1995 Oct;33(4):569-574.
CT Findings of Bowel and Mesenteric Injury
Abstract
- PURPOSE
To evaluate the role of CT in the diagnosis of bowel and mesenteric injury we studied the CT
findings and its usefulness in patients of abdominal trauma.
MATERIALS AND METHODS
CT scans of 27 patients who were confirmed to have bowel and/or mesenteric
injury due to abdominal trauma were analyzed retrospectively. Of these 27 patients 15 had bowel injury only
and 12 had both bowel and mesenteric injury. CT findings analysed were bowel wall thickening, presence or
absence of highly attenuated bowel wall, sentinel clot, mesenteric infiltration, peritoneal fluid collection and free
intraabdominal air in cases with bowel injury only and with both bowel and mesenteric injury respectively.

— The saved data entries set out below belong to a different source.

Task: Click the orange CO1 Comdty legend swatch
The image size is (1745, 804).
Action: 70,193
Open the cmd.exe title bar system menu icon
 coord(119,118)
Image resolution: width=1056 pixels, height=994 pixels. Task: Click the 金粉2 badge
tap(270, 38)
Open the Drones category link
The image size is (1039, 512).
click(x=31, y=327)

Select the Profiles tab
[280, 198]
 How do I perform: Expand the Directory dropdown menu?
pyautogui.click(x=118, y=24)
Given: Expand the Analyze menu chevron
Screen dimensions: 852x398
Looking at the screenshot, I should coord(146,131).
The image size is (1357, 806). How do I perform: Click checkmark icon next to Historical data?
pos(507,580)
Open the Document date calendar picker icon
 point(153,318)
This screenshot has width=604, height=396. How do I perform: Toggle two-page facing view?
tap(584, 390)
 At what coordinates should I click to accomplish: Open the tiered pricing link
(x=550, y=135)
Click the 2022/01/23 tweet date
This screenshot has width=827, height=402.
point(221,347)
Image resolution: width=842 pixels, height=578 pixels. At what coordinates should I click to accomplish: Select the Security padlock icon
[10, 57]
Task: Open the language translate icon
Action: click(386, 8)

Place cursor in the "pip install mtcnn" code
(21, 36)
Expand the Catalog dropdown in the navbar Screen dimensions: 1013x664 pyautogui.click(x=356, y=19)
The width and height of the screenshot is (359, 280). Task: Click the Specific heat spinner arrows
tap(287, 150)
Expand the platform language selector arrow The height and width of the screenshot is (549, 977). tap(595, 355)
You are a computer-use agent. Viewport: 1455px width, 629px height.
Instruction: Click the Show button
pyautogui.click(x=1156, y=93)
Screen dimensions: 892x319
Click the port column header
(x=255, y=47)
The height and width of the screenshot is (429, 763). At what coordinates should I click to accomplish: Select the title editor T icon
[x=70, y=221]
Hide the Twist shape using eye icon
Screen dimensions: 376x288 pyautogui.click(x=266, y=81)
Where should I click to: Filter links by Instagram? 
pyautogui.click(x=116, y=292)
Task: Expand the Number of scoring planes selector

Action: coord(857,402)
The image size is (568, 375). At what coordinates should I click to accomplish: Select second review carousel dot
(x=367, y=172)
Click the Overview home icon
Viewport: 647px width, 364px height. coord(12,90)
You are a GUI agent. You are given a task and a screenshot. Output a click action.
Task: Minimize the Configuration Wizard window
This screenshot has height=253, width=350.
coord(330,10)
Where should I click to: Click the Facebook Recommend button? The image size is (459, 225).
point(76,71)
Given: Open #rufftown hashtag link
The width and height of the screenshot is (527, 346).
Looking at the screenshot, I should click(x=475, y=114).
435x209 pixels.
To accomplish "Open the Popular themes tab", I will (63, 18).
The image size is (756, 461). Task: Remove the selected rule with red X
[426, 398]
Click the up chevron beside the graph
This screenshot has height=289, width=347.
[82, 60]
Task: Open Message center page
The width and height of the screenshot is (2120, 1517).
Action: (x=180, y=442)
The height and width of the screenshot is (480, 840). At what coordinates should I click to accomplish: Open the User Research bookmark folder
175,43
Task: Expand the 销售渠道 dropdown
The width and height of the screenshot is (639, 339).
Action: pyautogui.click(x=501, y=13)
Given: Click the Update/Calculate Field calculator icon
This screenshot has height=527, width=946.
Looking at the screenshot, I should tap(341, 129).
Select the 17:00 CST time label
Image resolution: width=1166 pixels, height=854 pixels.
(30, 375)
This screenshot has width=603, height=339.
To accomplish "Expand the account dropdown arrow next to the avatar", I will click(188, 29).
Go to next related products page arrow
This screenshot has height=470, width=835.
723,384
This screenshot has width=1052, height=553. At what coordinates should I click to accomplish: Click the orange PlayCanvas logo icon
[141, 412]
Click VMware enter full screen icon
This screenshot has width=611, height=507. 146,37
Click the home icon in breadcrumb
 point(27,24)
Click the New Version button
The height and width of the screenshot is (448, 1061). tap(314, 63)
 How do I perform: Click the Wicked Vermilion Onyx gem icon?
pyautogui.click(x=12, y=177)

Ten
patients had other accompanying abdominal injuries, such as liver, spleen, pancreas, kidney, bladder injuries,
intraperitoneal abscess or retroperitoneal hemorrhage.
RESULTS
Findings observed were bowel wall thickening in 23 cases(85%), peritoneal fluid collection in 21
(78%), highly attenuated bowel wall in 19(70%), mesenteric infiltration in 17(63%), free intraperitoneal air in 10
(37%) and sentinel clot in 7(26%). Pneumoperioneum were observed in 10 of 24 patients(41.7%) having bowel
perforation. Two cases did not show any CT findings suggesting bowel and/or mesenteric injury. There was no
significant difference in the prevalence of the CT findings between the patient group with bowel injury only and
the patient group with both bowel and meseneric injury.
CONCLUSION
CT scan is a useful tool in evaluating the degree and extent of bowel and/or mesenteric injury
as well as in planning the patient's management.